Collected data
--- START ---

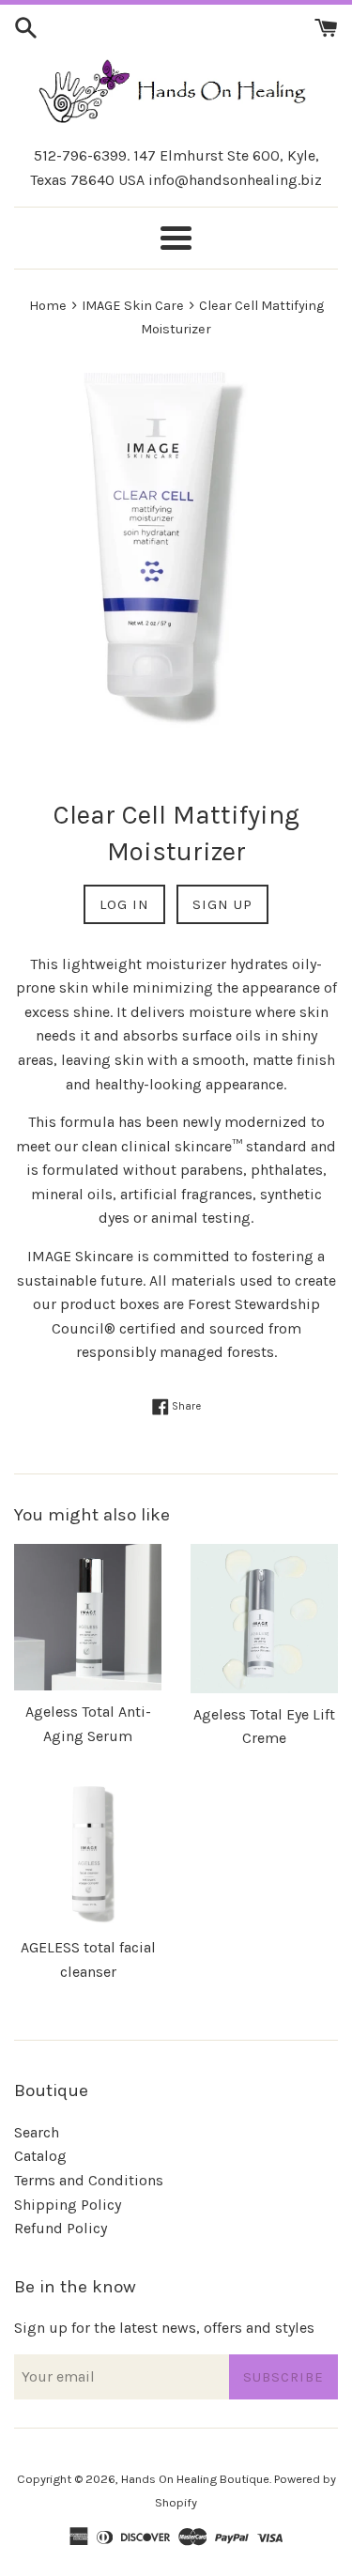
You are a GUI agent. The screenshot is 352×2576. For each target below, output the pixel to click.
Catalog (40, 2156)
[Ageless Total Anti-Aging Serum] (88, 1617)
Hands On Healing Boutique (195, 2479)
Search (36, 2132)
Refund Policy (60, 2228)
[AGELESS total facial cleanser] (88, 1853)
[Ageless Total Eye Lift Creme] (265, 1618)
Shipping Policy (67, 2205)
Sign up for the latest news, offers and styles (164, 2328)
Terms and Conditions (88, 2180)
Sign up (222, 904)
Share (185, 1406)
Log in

--- END ---

What to do |
Lines from the one containing "Shipping Policy (67, 2205)" through the last line of the data above are the only output wanted; restate them exactly.

Your solution |
Shipping Policy (67, 2205)
Sign up for the latest news, offers and styles (164, 2328)
Terms and Conditions (88, 2180)
Sign up (222, 904)
Share (185, 1406)
Log in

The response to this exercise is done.